Devia ter uns seis anos não sabia ao certo, era pequeno e estava a brincar com Bell junto da casa do avô, essas memórias faziam o seu coração sentir uma leve nostalgia do tempo em que ainda eram inocentes e ingênuos. Bell tinha finalmente apanhado Bill e agora era a sua vez de tentar apanhar Bell, e no meio da brincadeira os irmãos afastavam-se da casa do avô, queria voltar para trás mas o seu corpo não lhe obedecia estava preso numa memória, uma memória que ele odiava. Já tinham abandonado o terreno à volta da casa do avô e agora brincavam  pelas estradas da esquecida, correndo pelas ruas, trepando pelas paredes, fintando estranhos e conhecidos.

O primeiro a dar por isso foi Bell que estranhou ao ver tantas pessoas reunidas num beco. Estavam perdidos e sozinhos algo que não era de tudo aconselhado pelo avô. Lembrou-se que por essa altura foram abordados por um estranho de casaco longo e uma garrafa vazia na mão.

Bill lembrou-se do receio e do medo que sentiu quando perguntou ao homem se lhes podia indicar o caminho para sair dali. O homem largou a garrafa, espalhando cacos de vidro por todos os lados. O homem gritava a plenos pulmões berrando na cara de Bell enquanto agarrava no seu braço para que ele não fugisse. A sensação de impotência e o medo provocavam em Bill um pânico tremendo, mesmo após ver o avô a correr na sua direção o seu coração não se acalmou.

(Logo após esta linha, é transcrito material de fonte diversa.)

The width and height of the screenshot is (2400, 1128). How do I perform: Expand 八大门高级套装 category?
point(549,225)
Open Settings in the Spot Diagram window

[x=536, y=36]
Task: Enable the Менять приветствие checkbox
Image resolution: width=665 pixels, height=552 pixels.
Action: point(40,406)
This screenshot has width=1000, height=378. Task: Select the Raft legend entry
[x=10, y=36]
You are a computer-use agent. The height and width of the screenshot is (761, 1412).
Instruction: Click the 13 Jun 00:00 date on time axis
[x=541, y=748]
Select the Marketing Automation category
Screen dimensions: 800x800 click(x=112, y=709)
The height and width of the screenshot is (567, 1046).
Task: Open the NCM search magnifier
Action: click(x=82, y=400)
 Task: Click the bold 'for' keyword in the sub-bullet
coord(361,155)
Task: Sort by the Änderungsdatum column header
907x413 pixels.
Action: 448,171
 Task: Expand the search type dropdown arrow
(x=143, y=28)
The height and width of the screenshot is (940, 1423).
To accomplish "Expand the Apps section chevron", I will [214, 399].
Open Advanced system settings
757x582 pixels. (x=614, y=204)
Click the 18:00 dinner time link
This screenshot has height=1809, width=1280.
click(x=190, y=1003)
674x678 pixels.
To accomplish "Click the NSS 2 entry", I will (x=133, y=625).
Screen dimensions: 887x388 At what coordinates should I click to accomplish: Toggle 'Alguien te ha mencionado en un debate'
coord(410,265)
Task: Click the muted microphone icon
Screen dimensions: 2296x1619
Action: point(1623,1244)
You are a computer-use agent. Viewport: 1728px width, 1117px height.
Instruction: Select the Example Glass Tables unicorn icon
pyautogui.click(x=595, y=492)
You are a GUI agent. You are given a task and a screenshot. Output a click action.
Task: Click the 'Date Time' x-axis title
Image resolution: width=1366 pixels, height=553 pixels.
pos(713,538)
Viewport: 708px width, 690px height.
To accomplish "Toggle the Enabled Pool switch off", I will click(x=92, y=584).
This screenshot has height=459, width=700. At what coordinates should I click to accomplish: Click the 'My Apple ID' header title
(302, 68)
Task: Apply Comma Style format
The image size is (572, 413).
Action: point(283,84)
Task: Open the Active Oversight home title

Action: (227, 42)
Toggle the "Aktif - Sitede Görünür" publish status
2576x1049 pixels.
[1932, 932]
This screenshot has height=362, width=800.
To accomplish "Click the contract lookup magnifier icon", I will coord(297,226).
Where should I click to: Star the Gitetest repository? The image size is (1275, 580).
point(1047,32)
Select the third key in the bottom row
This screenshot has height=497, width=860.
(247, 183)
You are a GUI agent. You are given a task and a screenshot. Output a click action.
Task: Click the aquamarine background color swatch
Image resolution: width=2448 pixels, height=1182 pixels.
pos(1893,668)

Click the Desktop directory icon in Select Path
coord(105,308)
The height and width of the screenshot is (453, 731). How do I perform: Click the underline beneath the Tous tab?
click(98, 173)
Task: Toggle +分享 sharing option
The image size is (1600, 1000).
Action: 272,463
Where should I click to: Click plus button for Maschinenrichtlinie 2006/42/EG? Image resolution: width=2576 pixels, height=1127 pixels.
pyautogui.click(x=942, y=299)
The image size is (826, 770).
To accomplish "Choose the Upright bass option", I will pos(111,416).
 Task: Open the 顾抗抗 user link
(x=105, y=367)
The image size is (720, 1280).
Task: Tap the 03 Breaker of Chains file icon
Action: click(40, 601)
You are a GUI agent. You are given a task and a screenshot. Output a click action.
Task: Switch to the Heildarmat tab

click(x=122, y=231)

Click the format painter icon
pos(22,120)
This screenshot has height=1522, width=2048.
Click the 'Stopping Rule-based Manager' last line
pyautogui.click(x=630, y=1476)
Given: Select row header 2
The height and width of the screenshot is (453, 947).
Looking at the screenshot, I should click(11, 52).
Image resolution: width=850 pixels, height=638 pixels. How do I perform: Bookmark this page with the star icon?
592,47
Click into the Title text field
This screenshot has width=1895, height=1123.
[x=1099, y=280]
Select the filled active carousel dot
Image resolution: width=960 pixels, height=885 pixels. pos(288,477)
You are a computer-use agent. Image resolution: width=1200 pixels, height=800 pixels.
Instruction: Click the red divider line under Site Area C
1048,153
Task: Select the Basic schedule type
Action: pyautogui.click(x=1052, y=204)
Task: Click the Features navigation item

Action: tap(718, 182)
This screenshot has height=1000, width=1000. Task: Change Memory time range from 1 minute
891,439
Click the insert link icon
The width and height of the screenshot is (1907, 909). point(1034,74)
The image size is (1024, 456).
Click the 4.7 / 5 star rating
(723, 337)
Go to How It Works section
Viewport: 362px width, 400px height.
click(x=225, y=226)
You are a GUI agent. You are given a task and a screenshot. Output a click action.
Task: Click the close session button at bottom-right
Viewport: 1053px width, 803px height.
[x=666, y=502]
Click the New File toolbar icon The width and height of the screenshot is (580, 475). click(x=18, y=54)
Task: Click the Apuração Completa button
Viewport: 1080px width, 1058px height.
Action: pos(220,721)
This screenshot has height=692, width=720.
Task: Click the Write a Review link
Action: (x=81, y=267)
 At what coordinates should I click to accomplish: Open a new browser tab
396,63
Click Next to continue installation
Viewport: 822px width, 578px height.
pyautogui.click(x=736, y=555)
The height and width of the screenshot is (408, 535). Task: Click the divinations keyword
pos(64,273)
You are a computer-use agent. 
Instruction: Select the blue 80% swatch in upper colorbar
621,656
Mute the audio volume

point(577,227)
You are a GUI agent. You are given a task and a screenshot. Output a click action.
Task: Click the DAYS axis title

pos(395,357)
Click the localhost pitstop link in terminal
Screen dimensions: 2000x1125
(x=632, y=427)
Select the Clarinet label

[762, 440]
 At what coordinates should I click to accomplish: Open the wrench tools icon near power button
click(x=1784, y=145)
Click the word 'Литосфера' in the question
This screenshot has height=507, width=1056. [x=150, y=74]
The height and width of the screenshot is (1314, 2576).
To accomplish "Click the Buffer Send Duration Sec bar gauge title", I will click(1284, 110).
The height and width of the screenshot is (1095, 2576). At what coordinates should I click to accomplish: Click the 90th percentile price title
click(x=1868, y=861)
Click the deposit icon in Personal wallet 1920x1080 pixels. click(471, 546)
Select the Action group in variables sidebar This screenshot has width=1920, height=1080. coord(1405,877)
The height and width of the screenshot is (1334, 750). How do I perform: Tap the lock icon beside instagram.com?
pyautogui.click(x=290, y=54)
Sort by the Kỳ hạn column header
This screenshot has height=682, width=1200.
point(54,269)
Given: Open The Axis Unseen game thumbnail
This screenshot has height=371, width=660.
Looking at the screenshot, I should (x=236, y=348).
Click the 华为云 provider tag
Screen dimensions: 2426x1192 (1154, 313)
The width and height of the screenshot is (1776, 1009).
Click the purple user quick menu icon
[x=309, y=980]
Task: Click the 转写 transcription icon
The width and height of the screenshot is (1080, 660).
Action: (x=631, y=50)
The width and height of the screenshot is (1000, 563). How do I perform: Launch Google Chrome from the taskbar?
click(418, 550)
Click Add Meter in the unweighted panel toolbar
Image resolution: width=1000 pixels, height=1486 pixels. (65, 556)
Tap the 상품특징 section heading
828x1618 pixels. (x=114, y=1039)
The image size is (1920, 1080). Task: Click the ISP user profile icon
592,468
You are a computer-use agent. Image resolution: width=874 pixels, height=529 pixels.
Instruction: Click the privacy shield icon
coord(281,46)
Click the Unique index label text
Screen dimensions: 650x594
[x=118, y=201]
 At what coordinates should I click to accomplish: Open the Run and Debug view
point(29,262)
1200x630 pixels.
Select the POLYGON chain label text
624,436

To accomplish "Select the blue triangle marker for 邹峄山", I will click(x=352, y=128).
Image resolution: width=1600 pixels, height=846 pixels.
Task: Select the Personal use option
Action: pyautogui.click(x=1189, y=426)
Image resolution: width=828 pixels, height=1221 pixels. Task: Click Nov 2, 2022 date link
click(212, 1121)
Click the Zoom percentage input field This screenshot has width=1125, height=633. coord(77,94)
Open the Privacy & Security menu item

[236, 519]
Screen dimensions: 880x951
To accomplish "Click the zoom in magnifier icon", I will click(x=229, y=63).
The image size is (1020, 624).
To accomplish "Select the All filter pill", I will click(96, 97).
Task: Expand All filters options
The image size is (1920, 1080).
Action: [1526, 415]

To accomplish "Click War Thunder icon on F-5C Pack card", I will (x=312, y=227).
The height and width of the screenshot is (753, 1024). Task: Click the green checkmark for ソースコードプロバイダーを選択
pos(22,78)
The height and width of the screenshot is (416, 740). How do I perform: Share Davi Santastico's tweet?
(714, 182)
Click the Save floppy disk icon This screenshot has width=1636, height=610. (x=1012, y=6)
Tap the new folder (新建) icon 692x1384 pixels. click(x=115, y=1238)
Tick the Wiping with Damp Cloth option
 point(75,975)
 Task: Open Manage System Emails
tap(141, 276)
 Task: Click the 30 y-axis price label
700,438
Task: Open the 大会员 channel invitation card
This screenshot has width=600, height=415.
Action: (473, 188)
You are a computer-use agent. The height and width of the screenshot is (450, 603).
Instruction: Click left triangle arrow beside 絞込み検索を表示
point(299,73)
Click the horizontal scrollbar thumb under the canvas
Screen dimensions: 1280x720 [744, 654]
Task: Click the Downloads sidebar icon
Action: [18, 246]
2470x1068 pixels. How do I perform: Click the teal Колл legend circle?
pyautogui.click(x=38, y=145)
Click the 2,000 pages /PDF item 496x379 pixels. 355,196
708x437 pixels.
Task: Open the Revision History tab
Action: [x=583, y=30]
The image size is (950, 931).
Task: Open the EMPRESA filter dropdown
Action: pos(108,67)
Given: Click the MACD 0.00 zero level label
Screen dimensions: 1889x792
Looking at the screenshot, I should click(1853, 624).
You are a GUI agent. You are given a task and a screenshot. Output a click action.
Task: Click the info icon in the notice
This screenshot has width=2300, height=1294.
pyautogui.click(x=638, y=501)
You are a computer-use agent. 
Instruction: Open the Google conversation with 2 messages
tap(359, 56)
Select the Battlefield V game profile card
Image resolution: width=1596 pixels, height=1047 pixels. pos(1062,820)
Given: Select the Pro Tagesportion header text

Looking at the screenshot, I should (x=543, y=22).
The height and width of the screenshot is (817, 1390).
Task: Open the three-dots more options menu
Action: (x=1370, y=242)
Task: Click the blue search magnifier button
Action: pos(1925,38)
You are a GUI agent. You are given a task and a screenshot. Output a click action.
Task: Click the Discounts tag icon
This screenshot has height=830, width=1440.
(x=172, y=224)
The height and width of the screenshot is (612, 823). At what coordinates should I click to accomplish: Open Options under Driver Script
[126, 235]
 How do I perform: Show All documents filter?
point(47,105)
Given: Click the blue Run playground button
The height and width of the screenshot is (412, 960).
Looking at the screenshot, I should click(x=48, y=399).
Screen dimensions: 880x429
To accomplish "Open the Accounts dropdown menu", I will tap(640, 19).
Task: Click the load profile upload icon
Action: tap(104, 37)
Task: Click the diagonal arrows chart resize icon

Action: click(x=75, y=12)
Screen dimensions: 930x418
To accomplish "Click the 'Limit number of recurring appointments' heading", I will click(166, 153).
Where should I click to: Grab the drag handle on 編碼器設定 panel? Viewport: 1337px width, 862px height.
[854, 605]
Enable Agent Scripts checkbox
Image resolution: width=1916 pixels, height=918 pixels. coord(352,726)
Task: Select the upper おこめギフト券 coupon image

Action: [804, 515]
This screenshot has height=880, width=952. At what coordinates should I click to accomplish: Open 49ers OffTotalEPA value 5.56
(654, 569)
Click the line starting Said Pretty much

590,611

O avô ainda estava a largos metros quando o homem tirou uma faca das calças e balançou no ar antes de cortar o ar em direção a Bell.

Por momentos aquela memória tornou-se no presente e Bill sentiu se novamente no corpo daquela criança fraca e medrosa que chorava desesperadamente por ajuda.

Num gesto impulsivo Bill apanhou um dos maiores cacos de vidro no chão e espetou-o na barriga do homem, ficou calmo por um segundo sentiu algo quente nas suas mãos e depois de o derrubar só se lembrava de arrancar o caco de vidro da barriga do homem para voltar a espeta-lo varias e varias vezes, mesmo que o homem não se mexe-se o medo e a raiva moldava-lhe a visão e Bill ainda via aquela faca a descer sobre a cabeça do irmão, e na sua mente iludida aquela era a única maneira de impedir que algo terrível acontecesse, como se não fosse terrível o suficiente o avô e o irmão verem uma criança a esquartejar um homem bêbado com um caco de vidro.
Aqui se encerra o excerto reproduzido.